Treatment Strategies for Individuals with Dysphagia and Dementia
Much of the literature related to intervention for swallowing disorders for individuals with dementia focuses on increasing cues, changing the environment, caregiver training, and/or diet modifications (Brush & Calkins, 2008; Groher & Crary, 2016). The most common intervention strategies for individuals with dementia and dysphagia have little evidence and include changes in diet, changes in posture, enteral feeding, medications, nutritional supplements, and eating assistance (Abdelhamid et al., 2016; Alagiakrishnan et al., 2013).
The use of rehabilitative strategies with individuals with dementia is not common in the literature. Ciro, Dao, Anderson, Robinson, Hamilton, and Hershey (2014) demonstrated improvements in the performance of daily living tasks by individuals with mild to moderate dementia through motor practice and task-specific training. Their studies offer support for motor learning by individuals with dementia. Malandraki, Johnson, and Robbins (2016) demonstrated improvement on some measures of swallowing function for adults with neurologic injury or disease by applying principles of neural plasticity. Although none of the participants had a diagnosis of dementia, combining principles of neural plasticity with rehabilitative strategies may improve swallowing function for individuals with dementia and dysphagia. Bice and Galek (2016) demonstrated improvements in swallowing for one patient with dementia following a treatment protocol, which incorporated principles of motor learning and neural plasticity: repetition of task, use of tasks that are important or salient, and intensity of treatment.
The effectiveness of compensatory strategies is questionable. Most compensatory strategies require a patient to recall and use the strategy. Changing food consistency, which is common in the literature, does not require memory. Diets can be downgraded without evaluating the actual swallow function. It may appear to be an easy or quick fix and appealing to caregivers. However, this intervention may lead to issue with malnutrition and dehydration (Cichero, 2013; Lavizzo-Mourey, 1988; O’Keeffe, 2018; Vigano, 2011; Wright, Cotter, Hickson, & Frost, 2005)
Although there is much work to be done to improve or understanding of dysphagia in patients with dementia, periodic reevaluation may be the first step. If intervention is required, rehabilitative approaches should be considered, even in the presence of dementia. Physical therapists rehabilitate patients with dementia, when they demonstrate problems with walking. Occupational therapists rehabilitate patients with dementia when they demonstrate difficulties with activities of daily living (Ciro et al., 2014).

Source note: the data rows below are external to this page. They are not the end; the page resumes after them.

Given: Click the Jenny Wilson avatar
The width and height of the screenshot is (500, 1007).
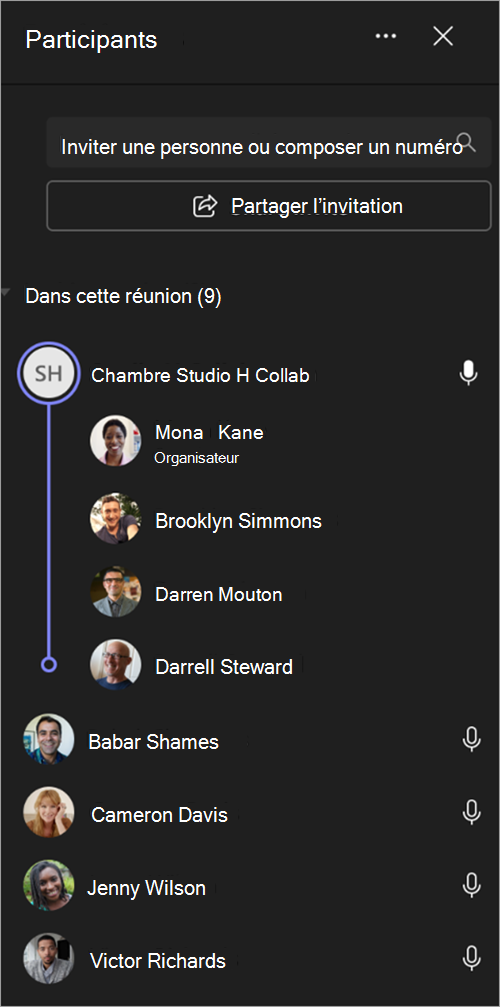Looking at the screenshot, I should tap(49, 886).
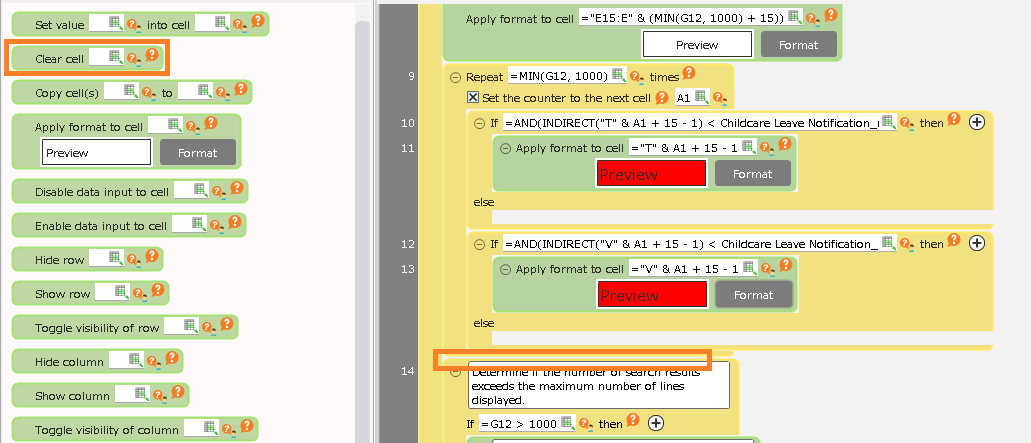Click the G12 > 1000 condition field

pyautogui.click(x=517, y=424)
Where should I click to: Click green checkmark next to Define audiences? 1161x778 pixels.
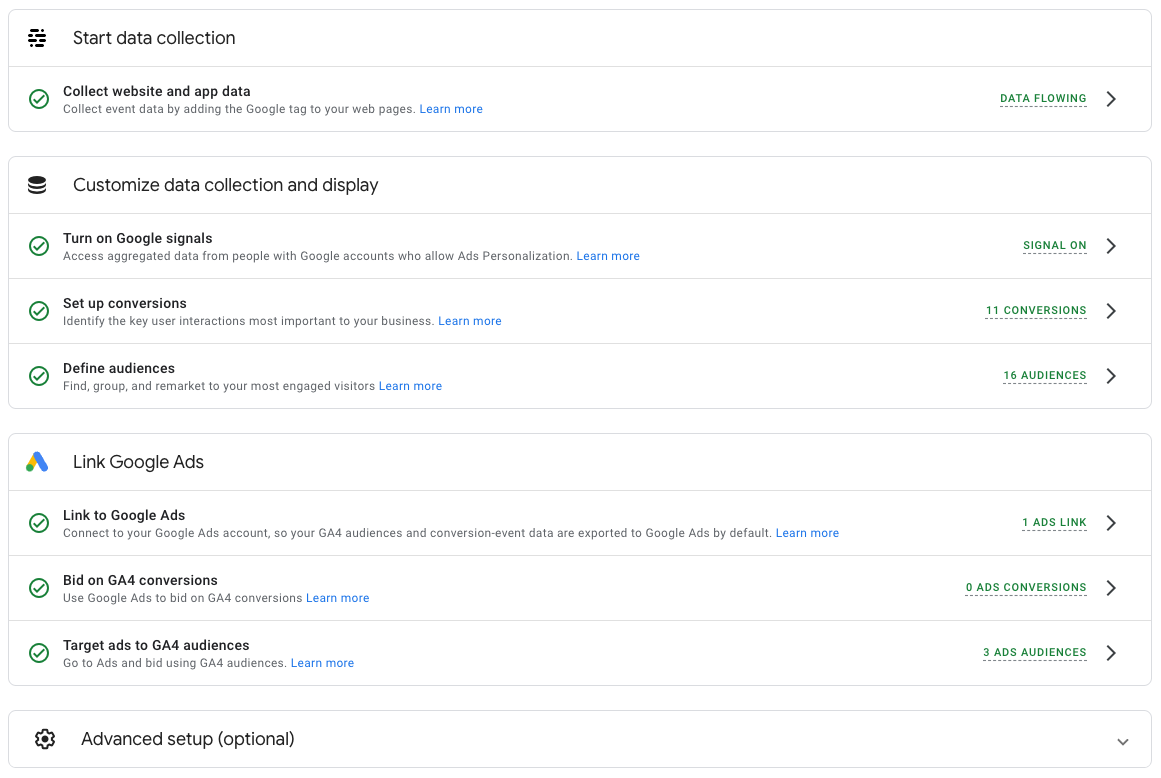(39, 376)
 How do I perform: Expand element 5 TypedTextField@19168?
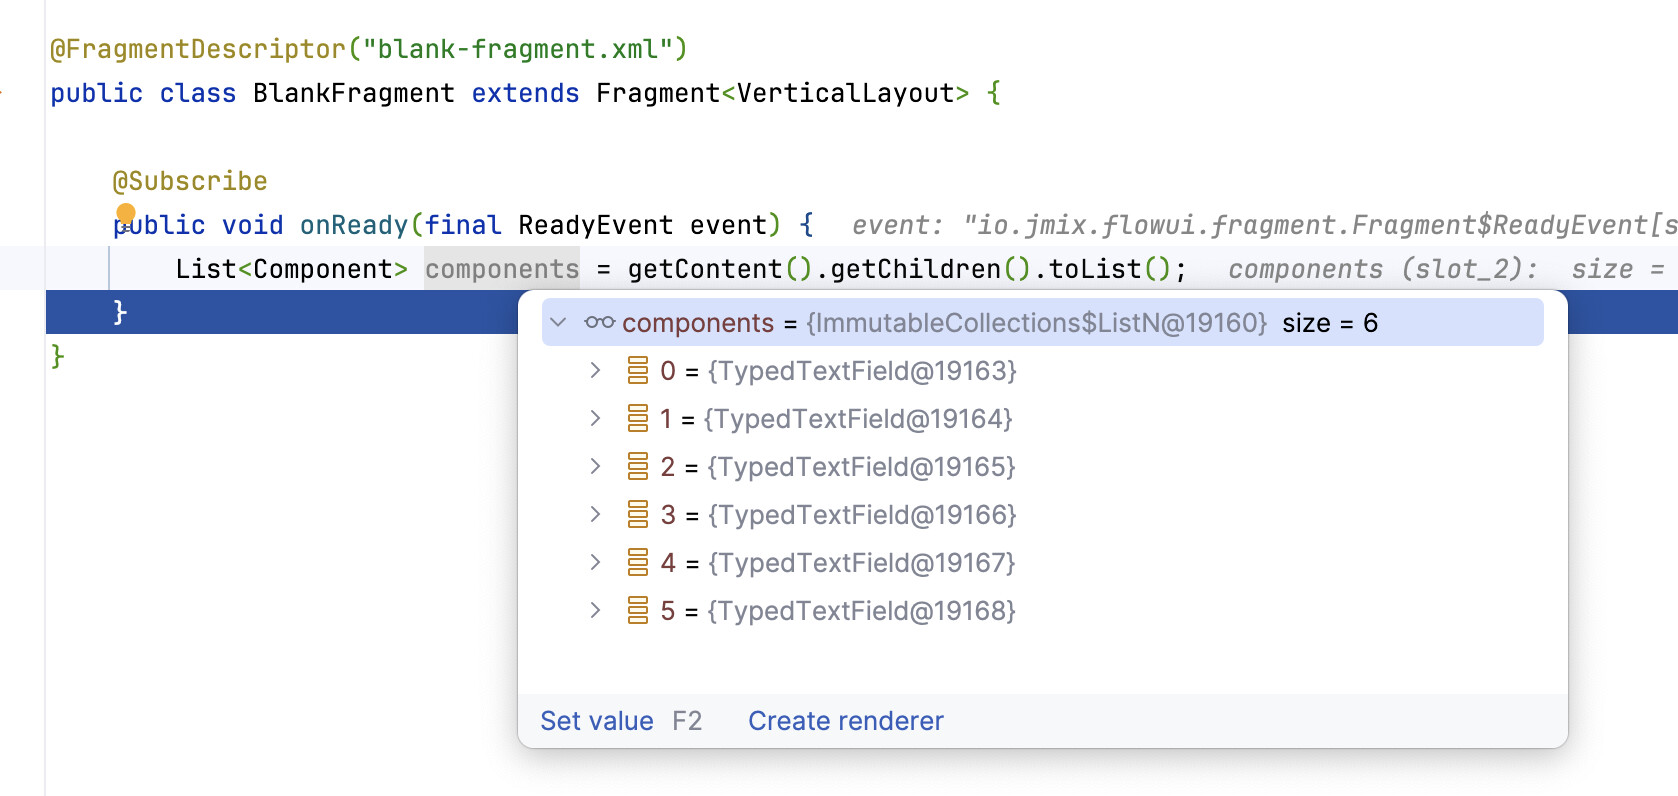[x=595, y=610]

Speech-language pathologists should consider rehabilitation first, as well.
Improving swallowing abilities, possibly increasing intake, and improving nutrition may reduce the risk of further complications or interventions, such as urinary tract infection and pressure sores. Improving swallow abilities may also improve quality of life. The ability to eat and drink a larger variety of foods and liquids may increase enjoyment and participation in meals and other social activities that involve food. Every person deserves this opportunity.